730 S.W.2d 28 | Tex. App. | 1987

OPINION

DORSEY, Justice.

This is an appeal from a trial court’s refusal to grant a new trial after a default judgment in a divorce action. The decree of divorce appointed conservators of the parties’ two children, set child support, and *29divided the community property and debts of the parties.

Appellant alleges in his motion for new trial that his failure to appear or answer was induced by the fraud and deception of the appellee, his wife. At the hearing on the motion for new trial, he testified that he and appellee were living together when he was served with citation around the first of December, 1985. Immediately after he v/as served, he asked his wife about it, and she told him not to worry about answering the citation, because she was “dropping” the divorce. He testified they continued to live together until May 29, 1986, when she called him at work to inform him that he had to get out of the house because the divorce decree had been signed. Several days later the appellant received a certified letter containing the divorce decree and he then retained a lawyer. A motion for new trial was speedily filed, a hearing held, and the new trial was denied. From that denial of his motion for new trial, appellant has perfected this appeal.

A motion for new trial is addressed to a trial court’s discretion and the refusal to grant a new trial will not be disturbed on appeal unless an abuse of discretion is shown. Strackbein v. Prewitt, 671 S.W.2d 37 (Tex.1984). In order to determine whether a new trial should be granted after a default judgment, the rule of Craddock v. Sunshine Bus Lines, Inc., 134 Tex. 388, 133 S.W.2d 124 (1939) is applied:

A default judgment should be set aside and a new trial ordered in any case in which the failure of the defendant to answer before judgment was not intentional, or the result of conscious indifference on his part, but was due to mistake or accident; provided the motion for new trial sets up a meritorious defense and is filed at a time when the granting thereof will occasion no delay or otherwise work an injury to the plaintiff.

Craddock, 133 S.W.2d at 126.

The requirement that the defendant “set up” a meritorious defense demands that the defendant allege facts that give rise to the defense and not merely allege generally that he has a meritorious defense.
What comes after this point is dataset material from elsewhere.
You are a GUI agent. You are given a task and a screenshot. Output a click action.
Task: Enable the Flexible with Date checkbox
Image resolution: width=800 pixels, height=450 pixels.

Ivy v. Carrell, 407 S.W.2d 212 (Tex.1966). A meritorious defense has been held to be one that would cause, if true, a different result upon retrial. Moving Co. v. Whitten, 717 S.W.2d 117 (Tex.App.—Houston [14th Dist.] 1986, ref’d n.r.e.)
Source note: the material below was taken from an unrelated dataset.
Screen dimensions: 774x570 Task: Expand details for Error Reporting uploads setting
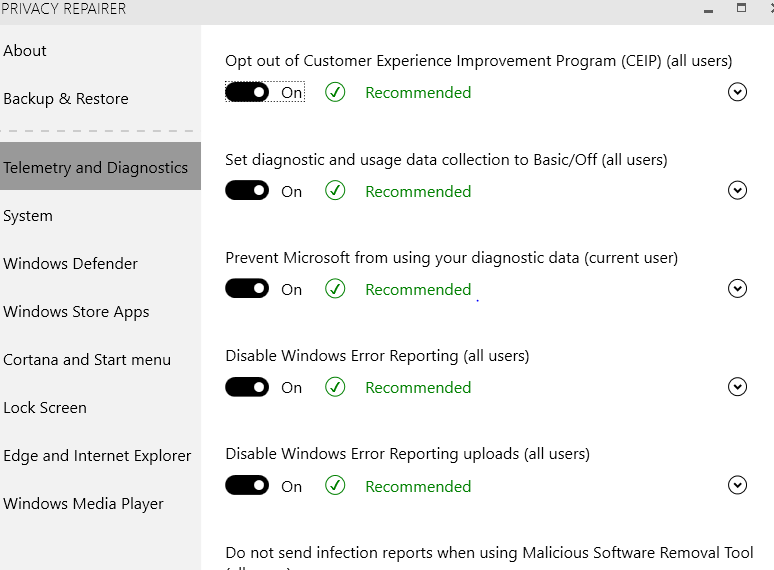click(737, 485)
In the present case, the motion for new trial alleged generally that the defendant had a meritorious defense. No affidavits accompanied the motion, and at the hearing on the motion for new trial, no evidence was presented that could go to setting up the meritorious defense, or more properly, there was no evidence that, if believed, would cause a result different than the decree originally entered by the trial court.

We are not faced with determining whether the evidence, if believed, would have caused a different result given the broad powers of the trial court in dividing community property, determining conserva-torship, and setting child support. Rather, there was no evidence either by affidavit or otherwise, that would suggest a different result would have occurred if a new trial had been granted. See Mootz v. Mootz 615 S.W.2d 247 (Tex.Civ.App.—Dallas 1981, writ dism’d); Brown v. Brown, 590 S.W.2d 808 (Tex.Civ.App.—Eastland 1979), writ dism’d by agr.); Compare Edwards v. Edwards, 651 S.W.2d 940 (Tex.App.—Fort Worth 1983, no writ).

Appellant urges this Court to review the decree of divorce and find that it is inequitable upon its face, inferring that, had he been present, a different decree would have been entered, thus meeting the test of setting up a meritorious defense. We have reviewed the decree and, lacking a factual background to judge it against, are unable to determine that it is inequitable. Appellant’s first and second points of error are overruled.

By his third point of error, appellant contends that the actions of the trial judge during the hearing on the motion for new trial prevented him from fully developing the evidence required to meet the Craddock v. Sunshine Bus Lines test.

*30We have carefully reviewed the statement of facts from the hearing on the motion for new trial, and although the trial judge cannot be said to have been sympathetic to appellant’s plight, we cannot say that he abused his discretion. No evidence that was offered was refused and no bill of exceptions was made. Appellant’s third point of error is overruled.

The judgment of the trial court is affirmed.